Post-graduation from social protection


What are the longer-term assessments of social protection graduation programmes telling us about the sustainability of these programmes? Is there evidence of good practice from states offering support to people who have 'graduated'? How can we design social protection programmes so they can most effectively help people become more productive, including by transitioning from informal to formal sector employment?


This paper reviews the results of social protection graduation programmes. It highlights whether people who leave the programmes are lifted sustainably out of poverty, and what changes they experience in their lives and livelihoods. The first part of the report reviews general lessons about how graduation happens and whether there are any impacts on employment, and the second part of the paper reports the results from longer-term or followup evaluations of graduation programmes.

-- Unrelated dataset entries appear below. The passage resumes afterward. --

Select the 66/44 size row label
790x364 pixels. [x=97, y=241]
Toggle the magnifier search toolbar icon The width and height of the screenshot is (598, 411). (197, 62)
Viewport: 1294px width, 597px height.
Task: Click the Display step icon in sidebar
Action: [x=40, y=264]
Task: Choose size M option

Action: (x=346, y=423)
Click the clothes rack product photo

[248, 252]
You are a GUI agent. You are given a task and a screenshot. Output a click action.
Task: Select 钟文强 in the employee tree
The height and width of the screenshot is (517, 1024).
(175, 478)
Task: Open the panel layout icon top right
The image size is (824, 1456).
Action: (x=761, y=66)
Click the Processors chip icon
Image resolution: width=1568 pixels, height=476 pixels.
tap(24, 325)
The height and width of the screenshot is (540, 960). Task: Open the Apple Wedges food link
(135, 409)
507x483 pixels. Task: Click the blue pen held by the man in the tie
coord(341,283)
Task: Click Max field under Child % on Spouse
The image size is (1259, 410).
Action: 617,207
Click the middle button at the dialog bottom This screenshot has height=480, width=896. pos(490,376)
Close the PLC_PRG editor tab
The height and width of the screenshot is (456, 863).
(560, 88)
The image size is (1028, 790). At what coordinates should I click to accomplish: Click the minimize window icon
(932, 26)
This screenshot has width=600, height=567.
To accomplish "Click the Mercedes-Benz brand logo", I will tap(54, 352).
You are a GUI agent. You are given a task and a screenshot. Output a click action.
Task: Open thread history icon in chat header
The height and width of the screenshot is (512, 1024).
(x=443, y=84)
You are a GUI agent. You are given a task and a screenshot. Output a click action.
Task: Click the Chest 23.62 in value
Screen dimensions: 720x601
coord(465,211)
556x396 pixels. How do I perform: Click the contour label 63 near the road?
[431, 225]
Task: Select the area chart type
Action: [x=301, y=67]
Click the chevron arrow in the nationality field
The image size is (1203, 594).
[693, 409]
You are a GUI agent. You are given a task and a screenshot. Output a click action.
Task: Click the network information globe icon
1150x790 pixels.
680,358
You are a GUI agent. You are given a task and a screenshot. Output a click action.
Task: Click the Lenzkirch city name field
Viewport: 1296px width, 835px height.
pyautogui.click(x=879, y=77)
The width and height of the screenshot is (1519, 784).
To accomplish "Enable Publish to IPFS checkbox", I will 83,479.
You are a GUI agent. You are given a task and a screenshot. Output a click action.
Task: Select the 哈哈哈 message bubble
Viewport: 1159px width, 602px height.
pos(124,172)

Key findings from the literature are:

    • Cash or asset transfers alone are not enough. The most successful programmes are complemented with skills training and social support.
    • Nearly all literature notes the existence of structural barriers against graduating out of poverty. Social protection cannot address market failures, environmental shocks, and infrastructure. The state has a role to play in creating an enabling environment.
    • Graduating beneficiaries from one programme into another appears to be a successful approach.
    • Successful graduation may depend on the personal skills and pre-existing assets of the beneficiaries. Experience and understanding in the chosen livelihood strategy is important.
    • Social networks, peer support and confidence have played a strong role in successful graduation. One-to-one mentoring from programme staff has also been helpful.
    • Evidence is mixed on long term effects. Some programmes have had positive long-term impacts, while others have found effects diminishing over time.
    • Education CCTs in general seem not to have had positive effects on employment in the long run. Beneficiaries successfully complete more years of schooling, but this does not translate into better economic opportunities. There is a gap which some suggest the state should fill.
    • Results from Brazil’s Bolsa Família show that the programme does not create dependency and it does not jeopardise entry into the labour market. However, Ethiopia’s PSNP does appear to have some dependency issues.